Unique presentation of SJS in patient treated with TMP-SMX
A recent case report published in the American Journal of Case Reports describes a rare presentation of a 27-year-old female patient with Stevens-Johnson syndrome (SJS) involving mucocutaneous desquamation and vaginal pain following re-exposure to trimethoprim-sulfamethoxazole (TMP-SMX). She had a history of polycystic ovary syndrome (PCOS).
Stevens-Johnson syndrome (SJS) and toxic epidermal necrolysis (TEN) are causes of rare but life-threatening emergencies characterized by desquamation of the skin and mucosa. As SJS most commonly presents with skin rash followed by mucosal involvement. In this case report, the authors present a case of vulvovaginal lesions as the initial presentation with progression to SJS after re-exposure to the culprit drug.
The patient was presented to the clinical office complaining of dysuria, was diagnosed with a urinary tract infection and was prescribed TMP-SMX. After taking 4 doses of her medication, she presented to the emergency department (ED) complaining of left labial swelling and pain. She was diagnosed with left vulvovaginitis and was told to discontinue TMP-SMX since her urine cultures were negative. Two days later, the patient returned to the ED complaining of worsening vaginal pain and vulvar lesions but was discharged with a sitz bath and supportive care and urged to follow-up at the clinical office. At her follow-up appointment, she was reinitiated on TMP-SMX due to “concerns of vulvar cellulitis with a possible underlying abscess.”

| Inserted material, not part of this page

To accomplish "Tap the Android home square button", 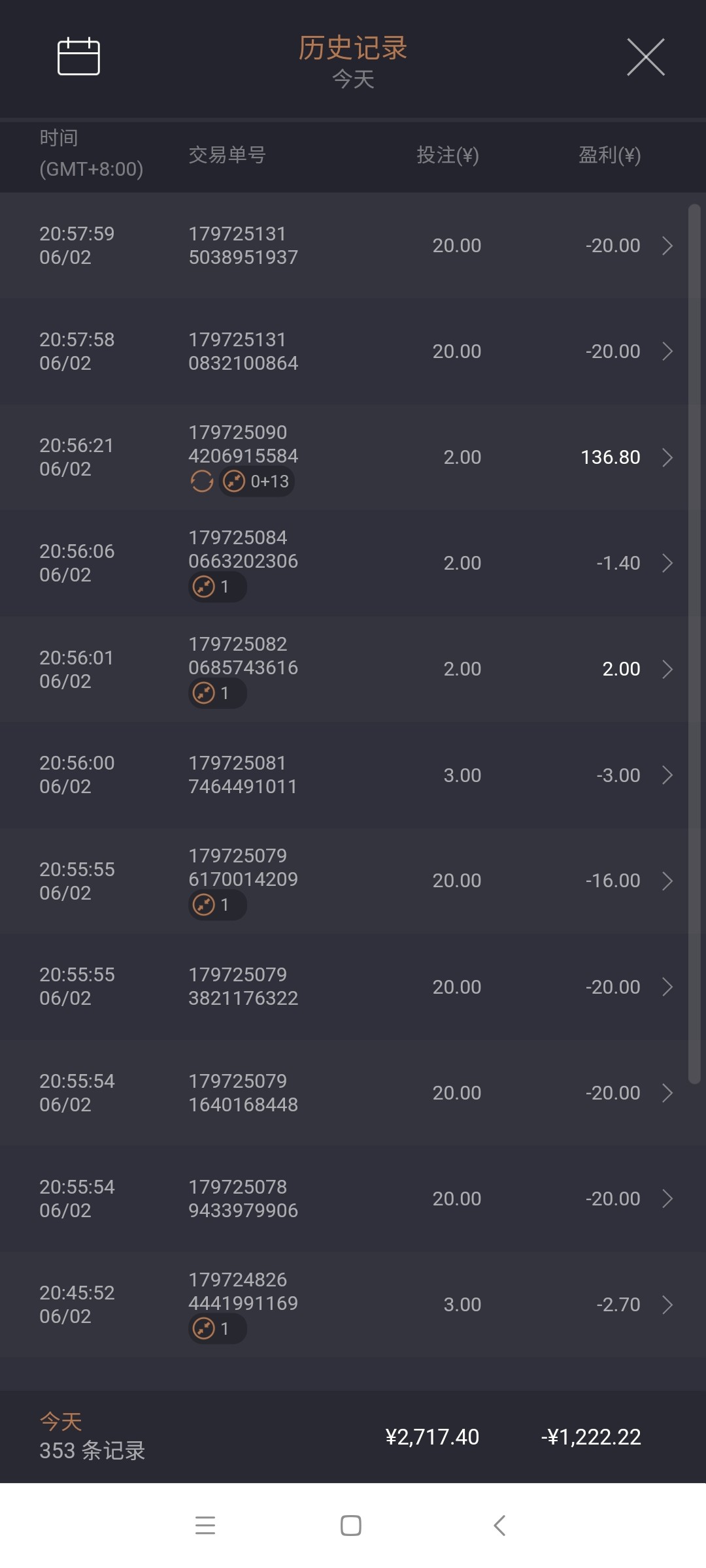I will point(351,1526).
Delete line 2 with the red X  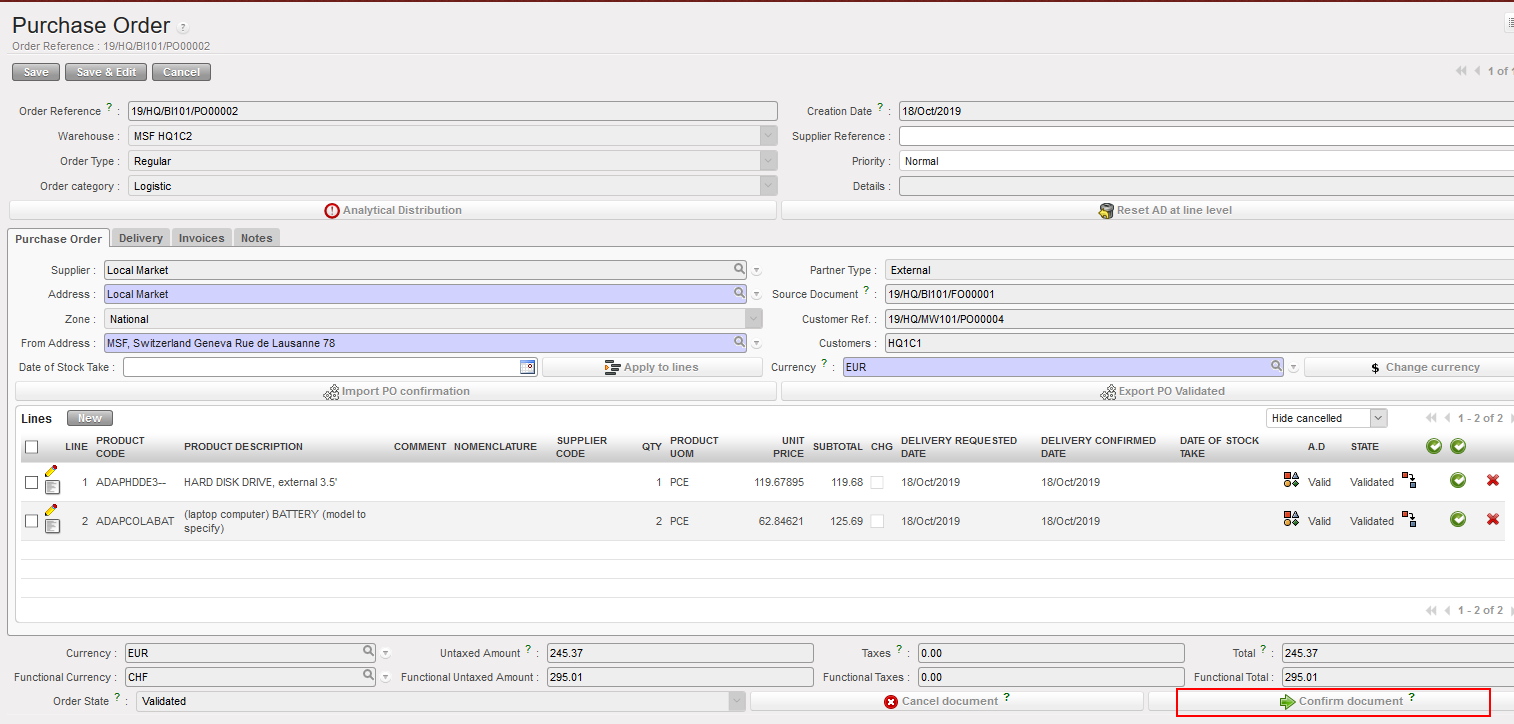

The patient had new lip swelling, periorbital swelling, facial swelling, and formation of thick white plaque on her tongue and mouth after receiving 2 doses of TMP-SMX. She also developed an erythematous papular pruritic rash on her hands, arms, soles of the feet bilaterally and papules were noted on the legs (up to thighs), feet, and abdomen.
The patient also experienced early vesicle formation, skin sloughing, significant erythema and edema in her genital region, a fever of 102°F, plaques on her tongue, and a painful maculopapular skin rash. The patient was diagnosed with SJS and transferred to the burn unit/ICU where she received intravenous immunoglobulin, supportive care, as well as wound care. She was discharged 11 days after being admitted to the hospital.
Interesting features of this patient case included quick onset and development of SJS (6-12 hours vs 6 days to 2 weeks) as well as the unique presentation of the patient (vaginal pain/ mucocutaneous desquamation).
"This report shows that although SJS is a rare diagnosis, providers should consider SJS as a possible differential diagnosis as a cause of vaginal lesion after exposure to drugs,” concluded the authors.